Nov 21 15:25:36 core-mci-us bgpd[2317]: [QN9FK-3DQX7] snmp[info]: NET-SNMP version 5.9.4.pre2 AgentX subagent connected
Nov 21 15:25:36 core-mci-us bgpd[2317]: [QN9FK-3DQX7] snmp[info]: AgentX master disconnected us, reconnecting in 15
Nov 21 15:25:36 core-mci-us bgpd[2317]: [ZBSQQ-8BYDT][EC 100663303] Failed to set snmp fd back to original settings: Bad file descriptor(9)
Nov 21 15:25:52 core-mci-us bgpd[2317]: [QN9FK-3DQX7] snmp[info]: NET-SNMP version 5.9.4.pre2 AgentX subagent connected

Here’s my vyos version:

Version:          VyOS 1.5-rolling-202410010007
Release train:    current
Release flavor:   generic

Built by:         [email protected]
Built on:         Tue 01 Oct 2024 00:07 UTC
Build UUID:       819a0a01-f7dc-41a6-bb0c-0f366842dca2
Build commit ID:  a0deb45ac8367e

Architecture:     x86_64
Boot via:         installed image
System type:      KVM guest
Secure Boot:      n/a (BIOS)

Hardware vendor:  QEMU
Hardware model:   Standard PC (i440FX + PIIX, 1996)
Hardware S/N:
Hardware UUID:    a64c30a1-d185-413c-ac56-6a5937ccaff1

Copyright:        VyOS maintainers and contributors

My VyOS instance runs on a virtual machine with 8 cores E5-2690v4 CPU, which might be a bit outdated. The VyOS setup includes around 70 BGP sessions, each with long filters, resulting in an FRR configuration file of about 7,000 lines.

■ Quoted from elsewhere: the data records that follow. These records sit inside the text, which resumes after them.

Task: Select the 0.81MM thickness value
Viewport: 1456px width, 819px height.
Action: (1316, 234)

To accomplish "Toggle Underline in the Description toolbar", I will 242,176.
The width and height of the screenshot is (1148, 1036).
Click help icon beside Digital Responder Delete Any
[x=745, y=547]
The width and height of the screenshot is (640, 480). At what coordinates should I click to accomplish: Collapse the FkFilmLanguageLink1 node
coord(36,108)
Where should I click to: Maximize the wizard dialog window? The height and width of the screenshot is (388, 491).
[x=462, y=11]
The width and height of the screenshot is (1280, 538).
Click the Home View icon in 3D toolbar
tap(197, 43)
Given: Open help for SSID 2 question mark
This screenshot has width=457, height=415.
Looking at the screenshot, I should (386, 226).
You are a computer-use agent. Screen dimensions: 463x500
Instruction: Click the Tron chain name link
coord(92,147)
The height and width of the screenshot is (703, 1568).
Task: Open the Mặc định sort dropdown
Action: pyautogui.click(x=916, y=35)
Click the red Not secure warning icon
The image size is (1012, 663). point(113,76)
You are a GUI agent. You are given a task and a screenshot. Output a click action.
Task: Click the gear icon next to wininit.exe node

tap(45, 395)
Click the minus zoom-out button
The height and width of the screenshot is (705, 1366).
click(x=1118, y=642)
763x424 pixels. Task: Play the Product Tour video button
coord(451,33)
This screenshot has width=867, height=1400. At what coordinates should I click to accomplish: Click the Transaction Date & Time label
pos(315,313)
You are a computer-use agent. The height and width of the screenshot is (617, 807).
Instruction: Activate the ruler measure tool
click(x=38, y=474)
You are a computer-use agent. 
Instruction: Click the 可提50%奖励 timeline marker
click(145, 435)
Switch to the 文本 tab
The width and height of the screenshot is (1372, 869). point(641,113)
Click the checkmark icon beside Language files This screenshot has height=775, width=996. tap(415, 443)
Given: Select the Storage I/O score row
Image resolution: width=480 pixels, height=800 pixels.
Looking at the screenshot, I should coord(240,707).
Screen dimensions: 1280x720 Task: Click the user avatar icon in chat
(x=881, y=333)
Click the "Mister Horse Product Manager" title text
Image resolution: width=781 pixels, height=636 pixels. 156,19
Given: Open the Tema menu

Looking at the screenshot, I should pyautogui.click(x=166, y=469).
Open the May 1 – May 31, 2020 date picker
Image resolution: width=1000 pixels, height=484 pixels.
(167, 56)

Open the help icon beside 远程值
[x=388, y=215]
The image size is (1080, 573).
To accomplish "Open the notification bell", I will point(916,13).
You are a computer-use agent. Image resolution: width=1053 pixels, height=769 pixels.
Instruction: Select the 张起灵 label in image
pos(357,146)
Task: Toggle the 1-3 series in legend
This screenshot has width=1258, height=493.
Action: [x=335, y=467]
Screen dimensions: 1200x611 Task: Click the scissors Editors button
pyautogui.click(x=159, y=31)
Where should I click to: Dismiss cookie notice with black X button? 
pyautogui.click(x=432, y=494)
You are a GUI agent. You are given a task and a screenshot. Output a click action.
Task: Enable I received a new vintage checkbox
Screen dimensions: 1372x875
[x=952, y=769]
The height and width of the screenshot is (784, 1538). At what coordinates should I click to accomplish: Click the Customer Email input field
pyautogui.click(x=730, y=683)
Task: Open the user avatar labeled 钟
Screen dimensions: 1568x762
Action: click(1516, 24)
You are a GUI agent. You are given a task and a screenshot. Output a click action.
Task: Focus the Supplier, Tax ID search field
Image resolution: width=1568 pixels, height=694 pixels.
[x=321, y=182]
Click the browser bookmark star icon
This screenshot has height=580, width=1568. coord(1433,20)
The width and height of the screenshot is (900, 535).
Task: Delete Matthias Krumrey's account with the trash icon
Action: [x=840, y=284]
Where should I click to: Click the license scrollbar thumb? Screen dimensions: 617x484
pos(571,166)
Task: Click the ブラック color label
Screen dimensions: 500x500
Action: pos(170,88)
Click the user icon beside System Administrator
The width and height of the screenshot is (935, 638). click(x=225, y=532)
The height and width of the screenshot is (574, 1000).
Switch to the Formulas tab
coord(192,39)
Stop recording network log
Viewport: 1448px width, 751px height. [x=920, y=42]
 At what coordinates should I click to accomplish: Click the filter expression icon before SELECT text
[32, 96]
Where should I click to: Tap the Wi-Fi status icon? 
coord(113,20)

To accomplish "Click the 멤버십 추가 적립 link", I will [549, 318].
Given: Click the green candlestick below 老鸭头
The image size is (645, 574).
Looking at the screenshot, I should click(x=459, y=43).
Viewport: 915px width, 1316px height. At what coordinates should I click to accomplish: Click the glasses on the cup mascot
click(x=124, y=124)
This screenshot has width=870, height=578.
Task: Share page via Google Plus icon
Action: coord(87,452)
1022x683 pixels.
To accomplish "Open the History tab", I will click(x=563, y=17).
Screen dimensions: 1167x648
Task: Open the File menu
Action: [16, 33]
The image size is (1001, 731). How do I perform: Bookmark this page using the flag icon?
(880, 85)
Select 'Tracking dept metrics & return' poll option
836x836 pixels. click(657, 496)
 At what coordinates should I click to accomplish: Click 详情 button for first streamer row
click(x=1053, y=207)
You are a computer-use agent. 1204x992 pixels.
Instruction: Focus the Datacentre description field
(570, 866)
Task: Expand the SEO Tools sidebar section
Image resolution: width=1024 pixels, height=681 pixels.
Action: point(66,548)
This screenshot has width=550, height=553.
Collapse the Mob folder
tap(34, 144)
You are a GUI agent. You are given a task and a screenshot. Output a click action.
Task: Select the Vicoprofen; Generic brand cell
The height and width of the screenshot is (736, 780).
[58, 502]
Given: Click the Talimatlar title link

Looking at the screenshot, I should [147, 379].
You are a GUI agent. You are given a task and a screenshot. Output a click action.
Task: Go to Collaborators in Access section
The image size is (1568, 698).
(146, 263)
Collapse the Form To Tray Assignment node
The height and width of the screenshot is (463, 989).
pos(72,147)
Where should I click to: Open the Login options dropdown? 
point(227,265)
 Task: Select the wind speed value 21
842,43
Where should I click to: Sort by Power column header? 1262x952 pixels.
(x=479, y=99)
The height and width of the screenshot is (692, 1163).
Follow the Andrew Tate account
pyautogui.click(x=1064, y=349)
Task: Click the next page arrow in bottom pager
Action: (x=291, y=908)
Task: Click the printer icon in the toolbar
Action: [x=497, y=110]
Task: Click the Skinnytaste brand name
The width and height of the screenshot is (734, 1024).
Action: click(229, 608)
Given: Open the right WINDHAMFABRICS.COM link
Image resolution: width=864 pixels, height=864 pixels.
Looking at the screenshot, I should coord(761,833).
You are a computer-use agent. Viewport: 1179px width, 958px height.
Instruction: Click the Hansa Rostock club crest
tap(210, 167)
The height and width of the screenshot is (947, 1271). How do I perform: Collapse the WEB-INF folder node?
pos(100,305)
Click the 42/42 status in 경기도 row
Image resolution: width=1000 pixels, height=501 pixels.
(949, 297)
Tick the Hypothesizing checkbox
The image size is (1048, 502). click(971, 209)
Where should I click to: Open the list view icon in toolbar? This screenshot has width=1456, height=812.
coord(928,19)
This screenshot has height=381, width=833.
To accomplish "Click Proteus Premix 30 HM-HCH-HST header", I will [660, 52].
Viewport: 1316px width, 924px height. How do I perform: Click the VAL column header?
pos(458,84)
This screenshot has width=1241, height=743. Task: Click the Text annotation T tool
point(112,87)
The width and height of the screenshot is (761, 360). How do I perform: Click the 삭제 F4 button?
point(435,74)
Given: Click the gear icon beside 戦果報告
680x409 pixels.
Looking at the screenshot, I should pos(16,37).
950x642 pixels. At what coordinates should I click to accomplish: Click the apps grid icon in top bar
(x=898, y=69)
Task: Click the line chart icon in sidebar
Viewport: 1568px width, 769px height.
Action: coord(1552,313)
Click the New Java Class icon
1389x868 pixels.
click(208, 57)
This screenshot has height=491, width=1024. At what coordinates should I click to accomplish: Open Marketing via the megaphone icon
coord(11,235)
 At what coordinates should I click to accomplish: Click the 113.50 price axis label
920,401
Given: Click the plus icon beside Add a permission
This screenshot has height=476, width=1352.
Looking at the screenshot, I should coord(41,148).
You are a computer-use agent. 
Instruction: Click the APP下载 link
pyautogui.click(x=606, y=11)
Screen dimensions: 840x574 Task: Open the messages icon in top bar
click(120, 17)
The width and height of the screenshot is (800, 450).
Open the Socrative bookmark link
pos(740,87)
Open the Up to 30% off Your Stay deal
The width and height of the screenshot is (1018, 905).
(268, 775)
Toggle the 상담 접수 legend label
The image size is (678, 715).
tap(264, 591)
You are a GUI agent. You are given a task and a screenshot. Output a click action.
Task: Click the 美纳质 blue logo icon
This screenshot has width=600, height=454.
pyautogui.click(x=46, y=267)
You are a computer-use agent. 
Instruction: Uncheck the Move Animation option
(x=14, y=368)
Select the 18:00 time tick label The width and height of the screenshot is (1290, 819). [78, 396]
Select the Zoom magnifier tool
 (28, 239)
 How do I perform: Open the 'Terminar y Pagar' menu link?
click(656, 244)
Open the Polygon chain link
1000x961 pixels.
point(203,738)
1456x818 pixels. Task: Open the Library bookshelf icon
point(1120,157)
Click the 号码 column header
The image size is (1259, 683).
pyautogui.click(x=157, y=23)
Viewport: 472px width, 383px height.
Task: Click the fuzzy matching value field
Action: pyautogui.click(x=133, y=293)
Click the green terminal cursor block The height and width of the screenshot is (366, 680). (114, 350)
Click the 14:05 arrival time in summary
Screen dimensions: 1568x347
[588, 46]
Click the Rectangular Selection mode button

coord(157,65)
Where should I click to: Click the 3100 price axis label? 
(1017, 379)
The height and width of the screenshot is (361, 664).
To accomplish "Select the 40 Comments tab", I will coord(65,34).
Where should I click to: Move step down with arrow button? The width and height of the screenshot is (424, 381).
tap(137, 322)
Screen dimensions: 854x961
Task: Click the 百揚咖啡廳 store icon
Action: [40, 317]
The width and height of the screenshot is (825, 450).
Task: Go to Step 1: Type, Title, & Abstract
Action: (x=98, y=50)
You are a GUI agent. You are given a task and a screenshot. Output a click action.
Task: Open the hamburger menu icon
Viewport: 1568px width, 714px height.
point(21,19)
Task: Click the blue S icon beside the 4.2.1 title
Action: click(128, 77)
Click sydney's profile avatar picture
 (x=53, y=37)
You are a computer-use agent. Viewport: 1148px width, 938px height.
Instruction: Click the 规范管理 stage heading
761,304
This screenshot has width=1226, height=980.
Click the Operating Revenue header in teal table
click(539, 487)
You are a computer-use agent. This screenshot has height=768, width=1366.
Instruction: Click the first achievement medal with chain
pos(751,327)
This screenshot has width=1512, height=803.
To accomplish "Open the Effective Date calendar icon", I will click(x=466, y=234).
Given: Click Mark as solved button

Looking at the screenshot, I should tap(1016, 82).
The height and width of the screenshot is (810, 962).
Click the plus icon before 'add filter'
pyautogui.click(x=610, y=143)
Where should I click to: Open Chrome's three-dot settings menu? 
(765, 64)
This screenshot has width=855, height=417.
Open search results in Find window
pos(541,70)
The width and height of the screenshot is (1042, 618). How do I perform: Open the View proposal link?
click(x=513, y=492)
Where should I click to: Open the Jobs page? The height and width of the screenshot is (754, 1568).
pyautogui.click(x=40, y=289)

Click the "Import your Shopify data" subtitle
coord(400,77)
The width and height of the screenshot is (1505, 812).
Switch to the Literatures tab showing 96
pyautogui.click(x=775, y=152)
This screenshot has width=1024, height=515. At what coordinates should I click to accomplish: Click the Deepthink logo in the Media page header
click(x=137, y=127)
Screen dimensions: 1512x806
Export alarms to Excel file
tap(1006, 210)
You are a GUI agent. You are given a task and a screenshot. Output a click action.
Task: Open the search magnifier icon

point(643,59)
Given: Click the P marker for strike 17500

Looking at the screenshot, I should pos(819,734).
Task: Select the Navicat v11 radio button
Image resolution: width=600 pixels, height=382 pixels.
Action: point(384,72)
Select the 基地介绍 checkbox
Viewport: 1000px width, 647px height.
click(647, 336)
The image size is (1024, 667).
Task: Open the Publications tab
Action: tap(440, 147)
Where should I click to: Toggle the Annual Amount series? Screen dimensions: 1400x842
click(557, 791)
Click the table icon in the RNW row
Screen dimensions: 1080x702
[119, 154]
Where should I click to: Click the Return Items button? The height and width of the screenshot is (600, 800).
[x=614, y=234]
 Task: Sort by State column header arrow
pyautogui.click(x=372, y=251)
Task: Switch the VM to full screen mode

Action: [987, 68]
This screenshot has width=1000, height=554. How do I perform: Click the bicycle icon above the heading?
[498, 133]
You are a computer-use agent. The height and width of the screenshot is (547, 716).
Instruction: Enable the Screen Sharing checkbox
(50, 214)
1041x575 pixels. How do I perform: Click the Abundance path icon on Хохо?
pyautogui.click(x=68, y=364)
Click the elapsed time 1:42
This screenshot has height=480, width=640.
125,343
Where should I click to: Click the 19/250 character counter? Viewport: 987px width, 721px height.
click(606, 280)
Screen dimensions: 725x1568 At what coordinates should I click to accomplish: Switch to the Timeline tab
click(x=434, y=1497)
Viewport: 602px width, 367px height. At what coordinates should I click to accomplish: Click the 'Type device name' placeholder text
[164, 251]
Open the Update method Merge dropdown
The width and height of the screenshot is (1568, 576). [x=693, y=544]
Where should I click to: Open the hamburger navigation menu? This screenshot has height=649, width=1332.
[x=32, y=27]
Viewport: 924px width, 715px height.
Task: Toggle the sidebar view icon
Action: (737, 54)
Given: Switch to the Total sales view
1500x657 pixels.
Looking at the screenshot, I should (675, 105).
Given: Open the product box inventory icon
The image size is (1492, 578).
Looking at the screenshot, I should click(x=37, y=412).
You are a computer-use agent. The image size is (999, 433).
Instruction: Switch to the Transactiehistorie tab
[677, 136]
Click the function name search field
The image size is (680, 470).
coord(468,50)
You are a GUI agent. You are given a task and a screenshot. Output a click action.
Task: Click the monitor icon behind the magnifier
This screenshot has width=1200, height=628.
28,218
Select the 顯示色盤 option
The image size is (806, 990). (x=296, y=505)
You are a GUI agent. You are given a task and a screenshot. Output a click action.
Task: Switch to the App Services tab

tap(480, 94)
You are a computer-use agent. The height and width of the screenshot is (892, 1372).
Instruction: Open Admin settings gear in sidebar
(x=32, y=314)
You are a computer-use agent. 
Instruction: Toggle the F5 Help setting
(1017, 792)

So I think this incident can perhaps be broken down into two issues:

watchfrr restarted bgpd. Maybe we could find a way to prevent it from doing so.
bgpd lost some route-maps after restarting. This issue might need to be reported to FRR.

Perhaps we could add an option in the VyOS configuration file to set watchfrr -t, allowing it not to restart bgpd even if there is no response after 90 seconds. If I use the default 90s, watchfrr might repeatedly restart bgpd, making it impossible for bgpd to run or for VyOS to start properly. Currently, I execute watchfrr ignore bgpd during VyOS startup as a temporary workaround to address this issue.

system · January 20, 2025, 1:37pm

This topic was automatically closed 60 days after the last reply. New replies are no longer allowed.